Take electronic goods like notebooks and cellphones. These run on lithium ion batteries that require large quantities of lithium produced by only a few countries, including Chile.
Chile’s SQM (SQM), the world’s largest lithium producer, is cashing in on the demand for batteries. Revenues for lithium and derivatives totaled $42.3 million during the first quarter of 2011, an increase of 24.8 percent compared to the same period of 2010.
But the main reason for SQM’s strong first quarter performance was its higher fertilizer sales. With global grain stocks near historical lows due to rising food demand, higher crop prices have boosted fertilizer prices in recent months.

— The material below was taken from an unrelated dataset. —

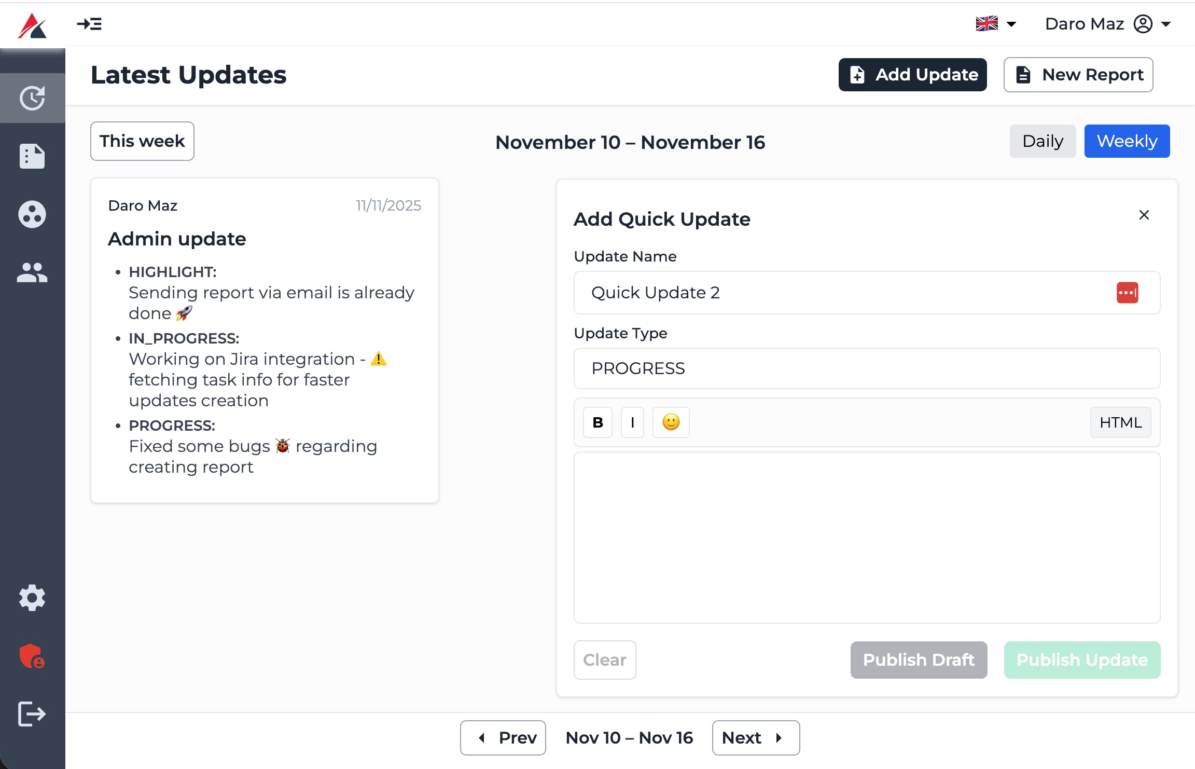Click the logout icon in sidebar
This screenshot has height=769, width=1195.
pos(32,714)
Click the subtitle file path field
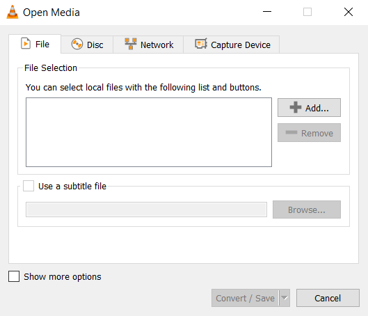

As a result, SQM reported earnings for the first quarter of 2011 of $111.4 million, up 45.6 percent with respect to the same period of 2010, on higher demand and prices for lithium, fertilizers, and iodine. Earnings per ADR were 42 cents for the quarter, compared to 29 cents for the same period of 2010.
Revenues totaled $480 million for the first quarter, representing an increase of 23.6 percent over the $388.5 million reported in the same period of 2010.
“Robust demand in all of our business lines supported the solid earnings performance in the first quarter of 2011. Strong fertilizer market conditions drove growth in our Speciality Plant Nutrition business line, and better pricing conditions in potash markets sustained our fertilizer business lines,” said SQM’s CEO, Patricio Contesse.
SQM anticipates healthy growth for the lithium market in 2011, with total sales expected to increase by about 10 percent, led by demand for batteries, especially from new Asian producers.
“We have observed a return to historical growth rates in our main markets and we expect this healthy demand trend to continue in the following quarters,” said SQM Executive Vice President and COO Patricio de Solminihac, in an earnings conference call.
Potash prices are expected to continue to be strong in the second half, although higher energy and labor costs could have a negative impact on margins, said Solminihac.
SQM plans to invest $1.5 billion in the next four years, including $300 million this year, to increase its production capacity in its three main business areas: fertilizers, iodine, and lithium.
Over the last 52 weeks, the company's ADRs have traded at a low of $31.20 and a high of $61.54, gaining about 75 percent over the same period.